Given the difficulties that persist in retrieving many good papers from behind publisher firewalls, I’m always glad to see open access journals plying their trade. Let me call your attention in particular to Acta Futura, which comes out of the scientists working with the European Space Agency’s Advanced Concepts Team. Acta Future defines itself as multidisciplinary in scope with a focus on the long-term development of space science.

Hence the list of topics is wide, as the website notes, “…ranging from fundamental physics to biomimetics, mission analysis, computational intelligence, neuroscience, as well as artificial intelligence or energy systems,” and this does not exhaust the range of possibilities. If you’re interested in browsing through or searching the archives, click here for a page with the appropriate links as well as information on how to submit papers to Acta Futura.

I’ve had ESA’s Advanced Concepts Team on my mind this weekend because long-time Centauri Dreams reader David Wojciech passed along news of the upcoming ACT interstellar workshop, beginning this week on the 20th, and carrying over to the following day. The conference anticipates an upcoming issue of Acta Futura devoted to interstellar exploration. The venue will be Erasmus Highbay at ESTEC, Noordwijk, Netherlands.

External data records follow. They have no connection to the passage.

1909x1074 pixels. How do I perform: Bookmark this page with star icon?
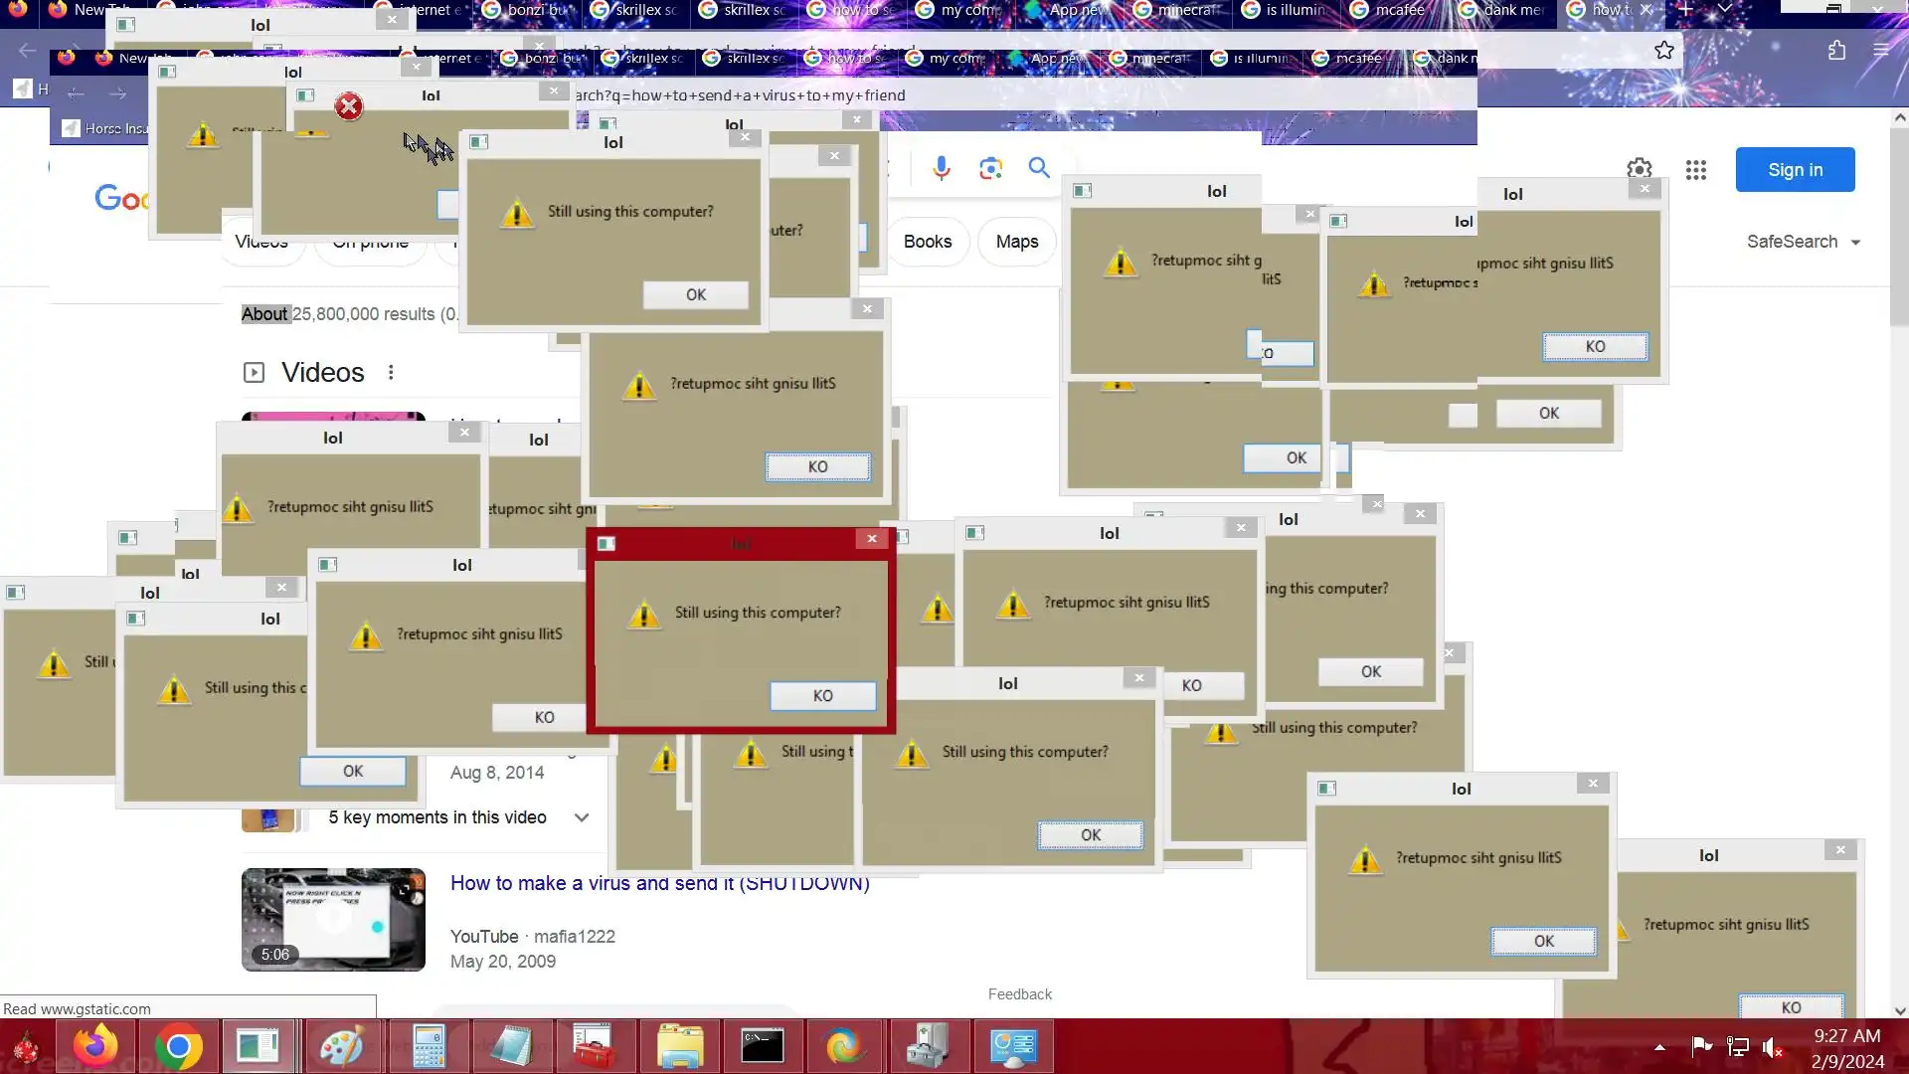point(1664,50)
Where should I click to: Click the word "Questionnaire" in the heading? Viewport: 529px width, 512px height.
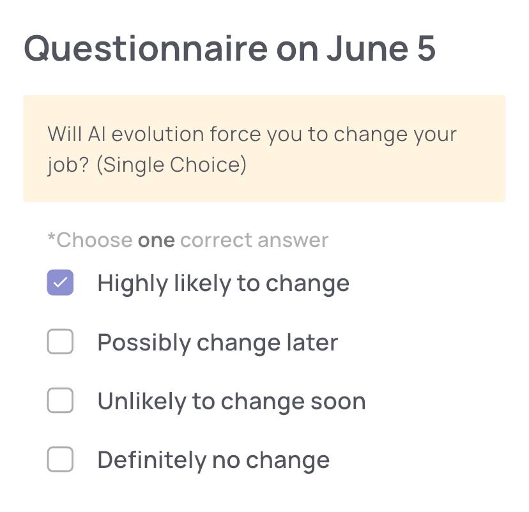coord(146,49)
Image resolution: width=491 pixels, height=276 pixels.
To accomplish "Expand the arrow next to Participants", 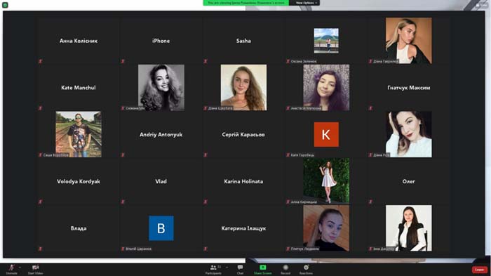I will click(227, 268).
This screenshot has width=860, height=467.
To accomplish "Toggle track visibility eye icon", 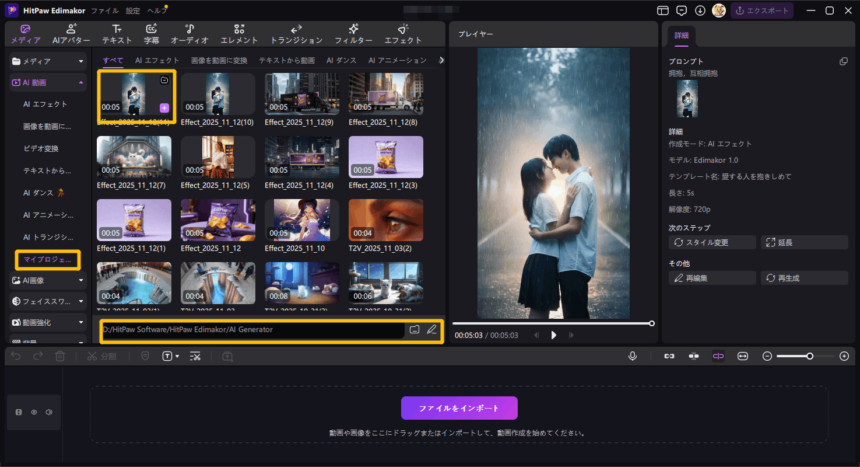I will [x=34, y=412].
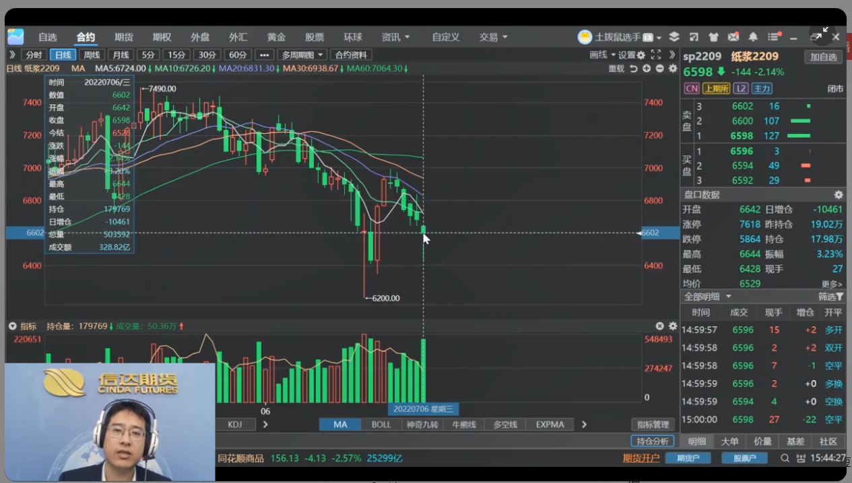Click the 筛选 filter funnel icon

[x=839, y=297]
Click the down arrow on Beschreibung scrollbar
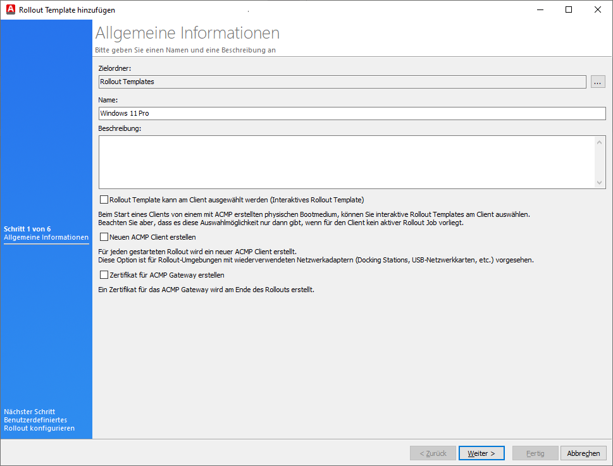The height and width of the screenshot is (466, 613). (x=598, y=183)
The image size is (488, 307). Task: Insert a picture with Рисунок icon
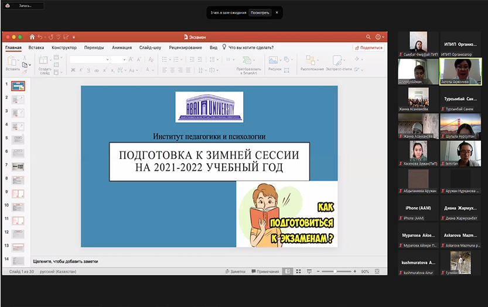coord(274,60)
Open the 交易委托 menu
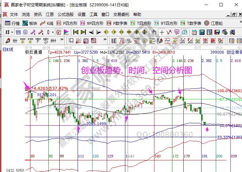This screenshot has width=242, height=172. tap(121, 15)
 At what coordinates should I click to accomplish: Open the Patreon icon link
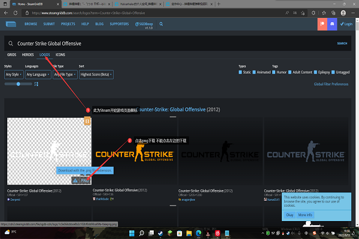322,24
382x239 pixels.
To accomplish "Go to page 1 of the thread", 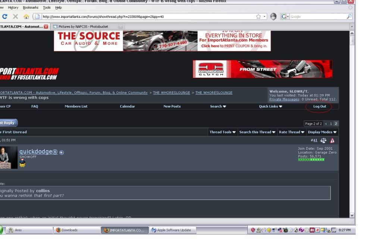I will pyautogui.click(x=331, y=124).
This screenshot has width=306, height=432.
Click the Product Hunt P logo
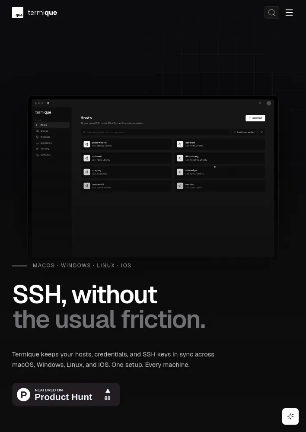point(23,394)
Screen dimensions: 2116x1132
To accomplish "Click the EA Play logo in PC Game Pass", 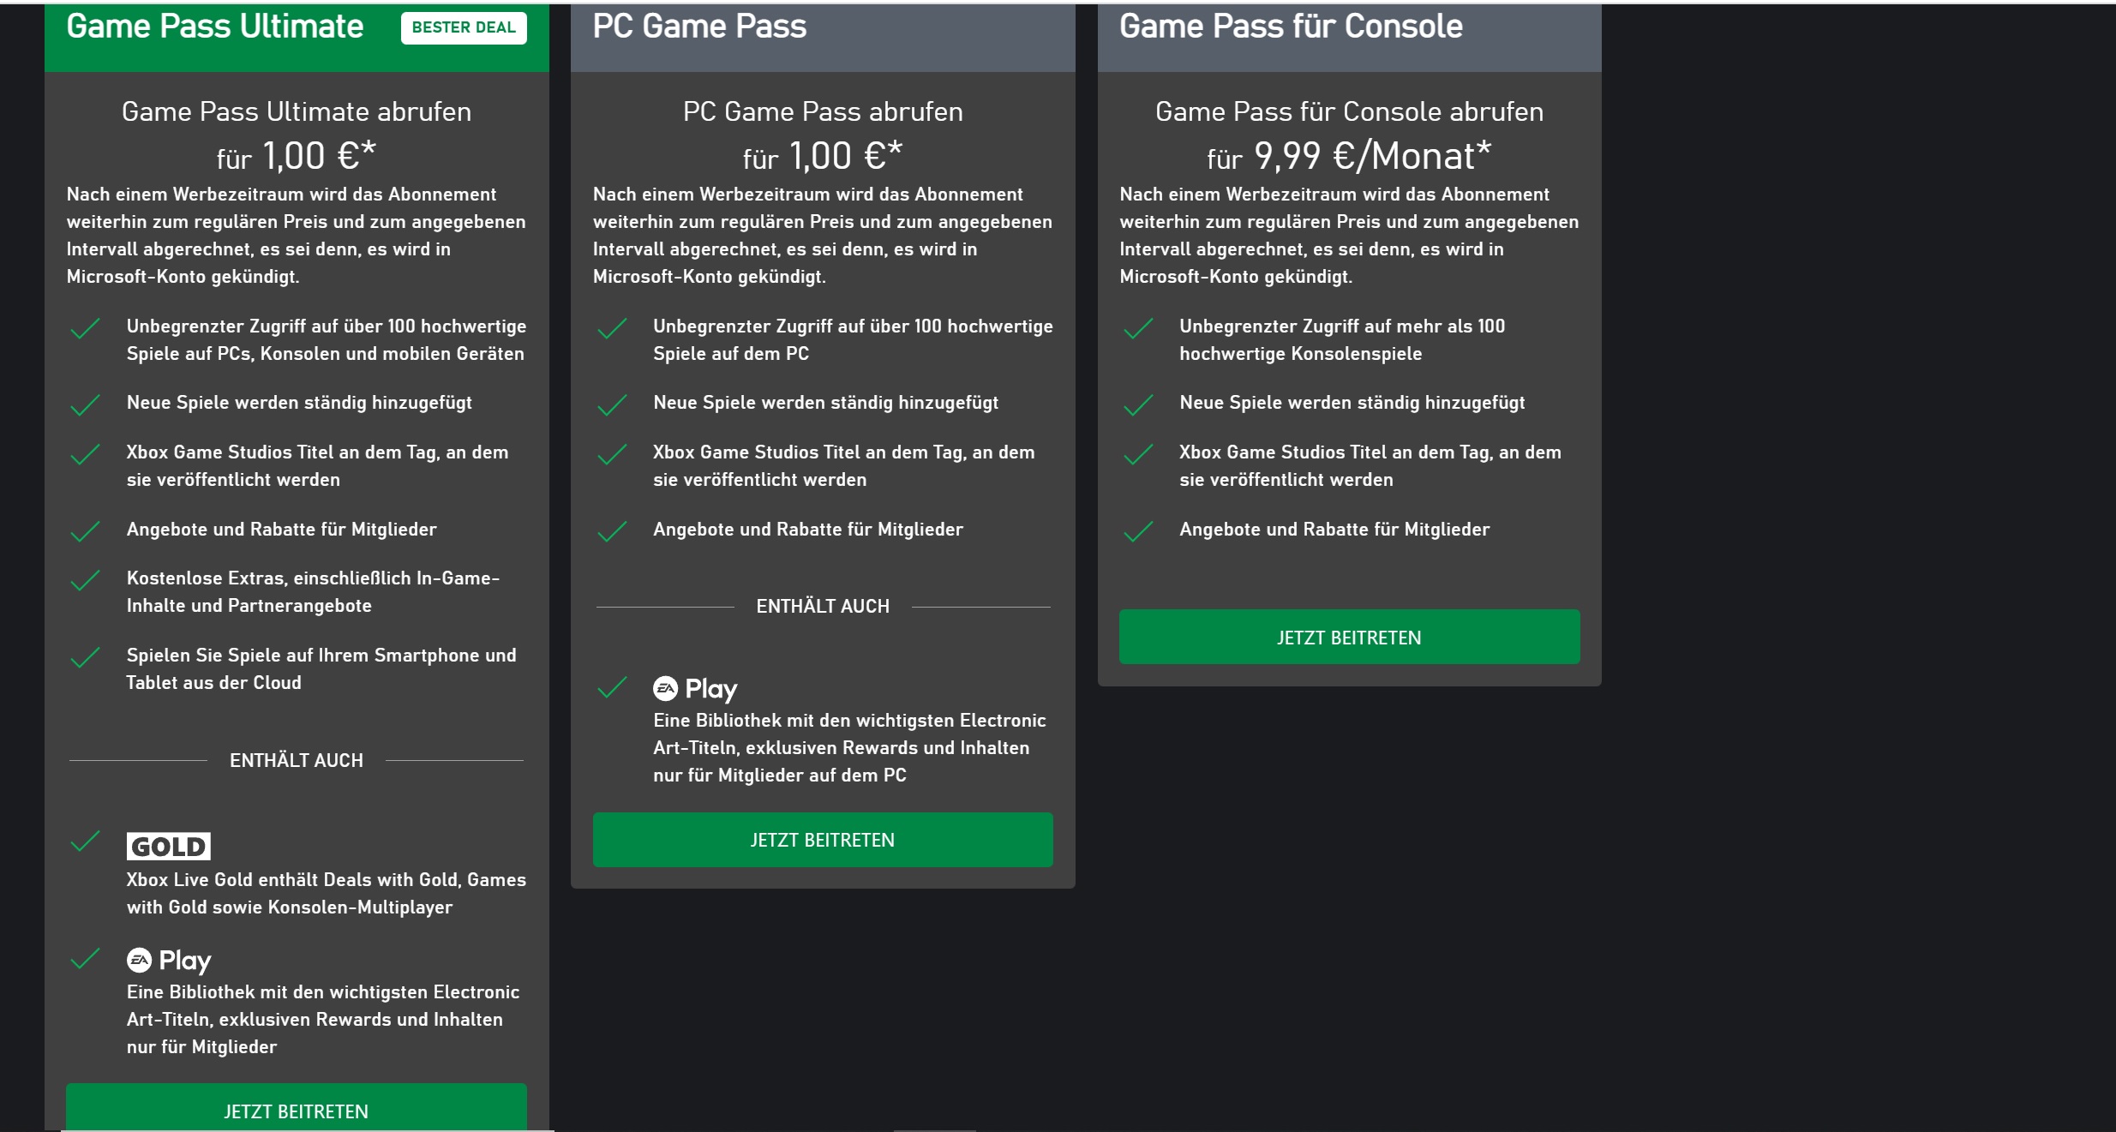I will pos(695,688).
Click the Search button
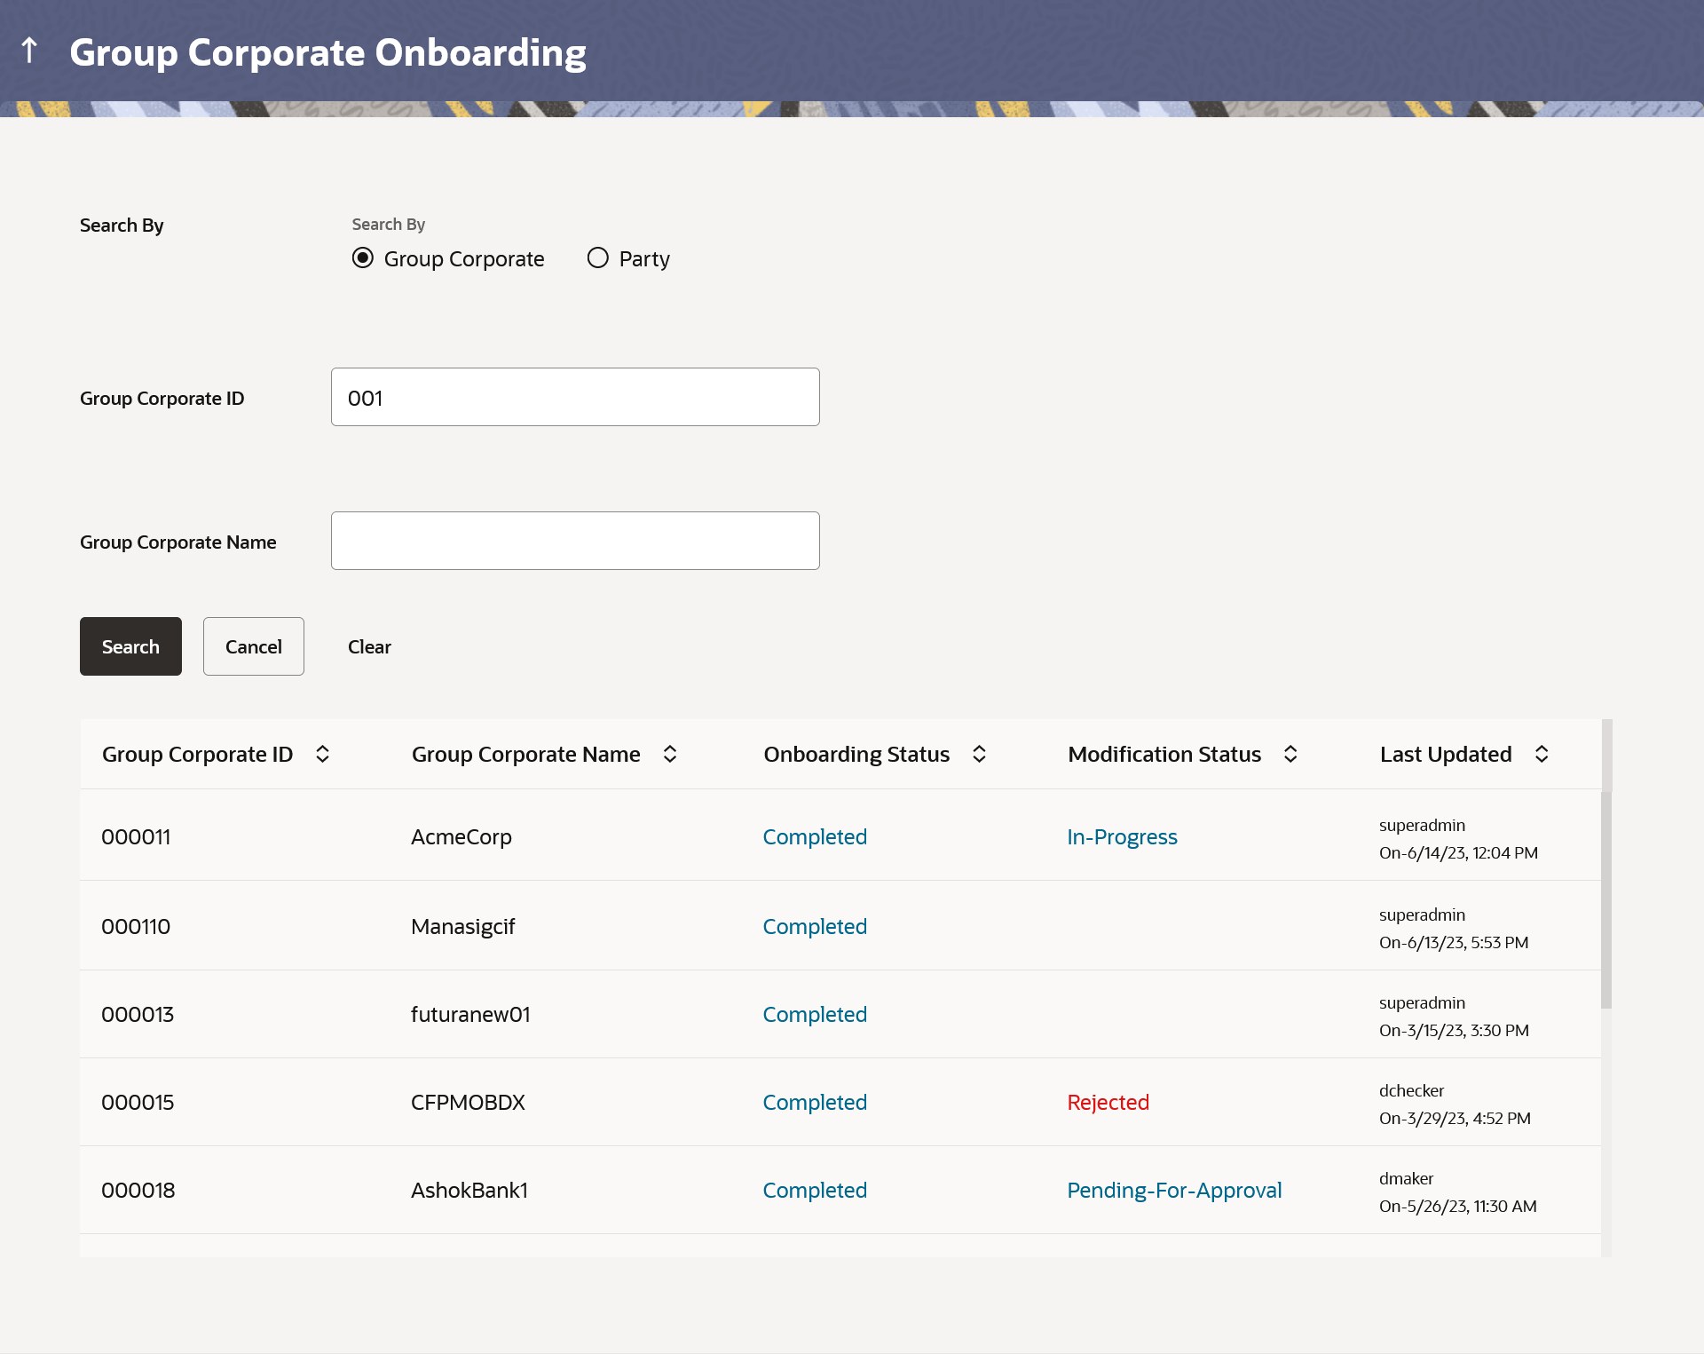Viewport: 1704px width, 1354px height. (x=130, y=646)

Topics to be covered in depth are:

  • Advanced propulsion technologies for interstellar probes
  • Communication for interstellar exploration
  • Concepts and ideas surrounding world ships: sociology, ethics, anthropology, language development
  • Technologies and measure to keep humans alive, healthy and productive during long duration spaceflight

And I note that registration is free of charge until June 18, so if you’re fortunate enough to be in range of the meeting, be sure to check in at the conference webpage. I’m seeing plenty of good material here, from Pontus Brandt’s “A Pragmatic Interstellar Probe in the 2030s,” to Andreas Hein’s “World ships: feasibility and rationale” and Michael Hippke’s “Interstellar communication.” But look at the whole list (available here), which includes Philip Lubin on laser propulsion, Rob Swinney on fusion, Angelo Vermeulen on evolvable spacecraft and Ugo Lafont on self-healing materials. Most of these will be familiar names to regular Centauri Dreams readers.

Image: A Bussard ramjet in flight, as imagined for ESA’s Innovative Technologies from Science Fiction project. Credit: ESA/Manchu.

There was a time not so long ago when posting news of an upcoming interstellar conference would be relevant only to those within immediate geographic range. The entire field of interstellar studies, in fact, was once an afterthought at conferences largely devoted to other matters, usually discussed only at the end. These days, a rising interest in interstellar possibilities leads to conferences whose papers will be readily accessible in an open access journal like Acta Futura. We’ll have a look at these when the materials reach publication stage.